Brent futures were down 8 cents/b, or 0.18%, to $43.26/b by 3:15 am GMT, while WTI futures were down by 4 cents/b, or 0.1%, at $41.25/b. The drop of oil prices mirrored moves in broader financial markets in Asia amid concerns about escalating tensions between the world’s two biggest economies following the closures of consulates in Houston and Chengdu.
According to data from John Hopkins University, global COVID-19 case counts have continued to rise steadily and now stands at 16.2 million, with total deaths nearing 650,000, with the US and Brazil accounting for 41% of total confirmed cases. Major economies such as Japan and Australia, which had previously succeeded in curbing infection rates are once again battling to contain a fresh wave of infections.

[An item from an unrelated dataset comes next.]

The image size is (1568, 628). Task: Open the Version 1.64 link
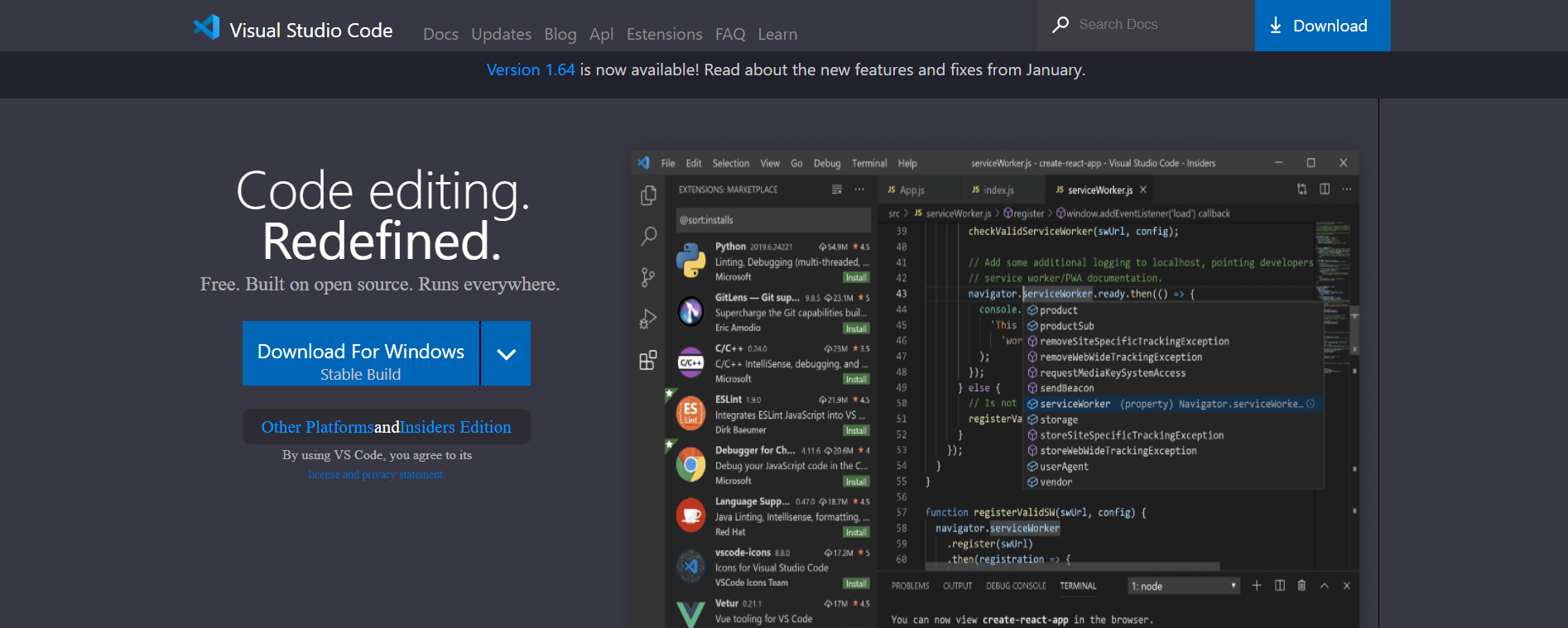(x=530, y=70)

However, while economic uncertainties continue to cloud the short term demand outlook, the global crude complex continues to be supported by the weakening US dollar, euphoria over positive vaccine results as well as the European and US fiscal stimulus packages. In fact, research from Stephen Innes, chief global markets analyst at AxiCorp, found a strong inverse relation between the US dollar and crude prices, as a weakening of the effective exchange rate of the US dollar of 1% has, on average, been accompanied by a rise in the Brent oil price of 2.0%. Weaker US dollar should translate in a counterbalance to any US inventory overhang, as investors will be on the reach for alternative investments to hedge the anticipated wave of US dollar weakness in the weeks and months to come.

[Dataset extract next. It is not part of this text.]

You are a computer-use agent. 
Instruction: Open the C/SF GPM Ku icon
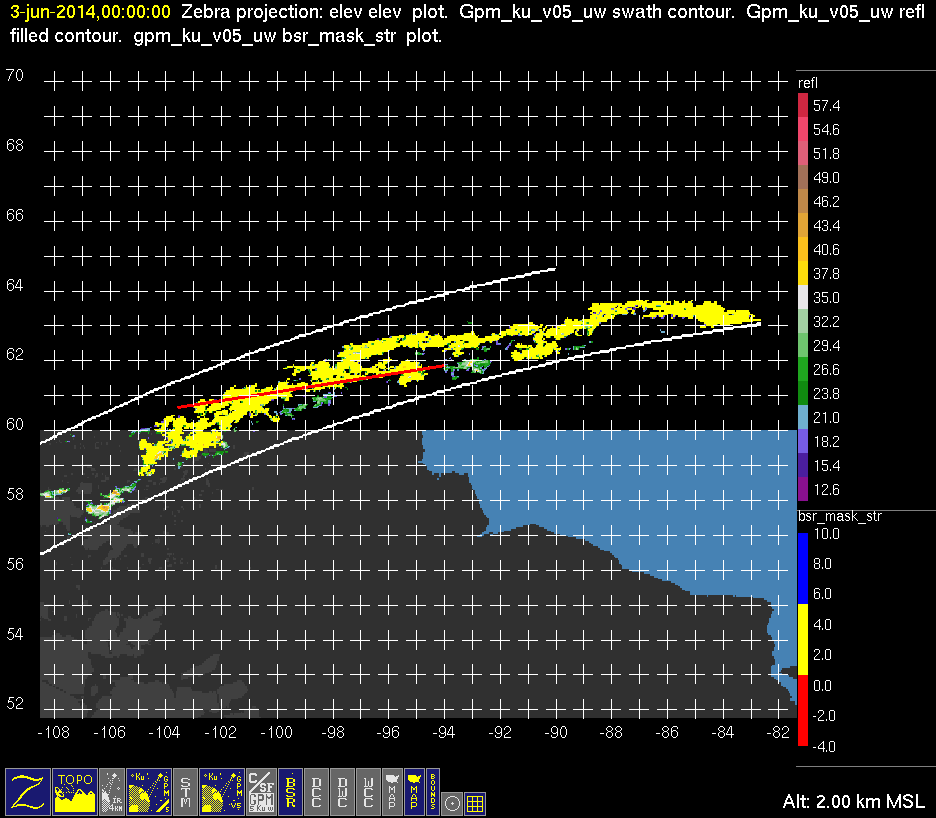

On the supply side, OPEC+ cuts are due to be eased at the end of this week, prompting investor to brace for fresh deliveries in an already oversupplied market. U.S. oil rig count rose last week for the first week since March after producers added one rig, Baker Hughes data showed, a sign that U.S. oil production decline may have bottomed out, however at current price levels a quick recovery can be ruled out. Russian oil exports from its western ports are set to rise 36% in August from July, according to Reuters data. Saudi Arabia was the biggest supplier to China in June, delivering 2.16 million barrels per day, or nearly 17% of China’s record imports for the month.
Meanwhile, investors are also watching for any impact from storm Hanna, which battered the Texas coast over the weekend, threatening heavy rains in Texas and Mexico. Oil and gas producers and refiners said on Friday that they did not expect the storm to affect operations.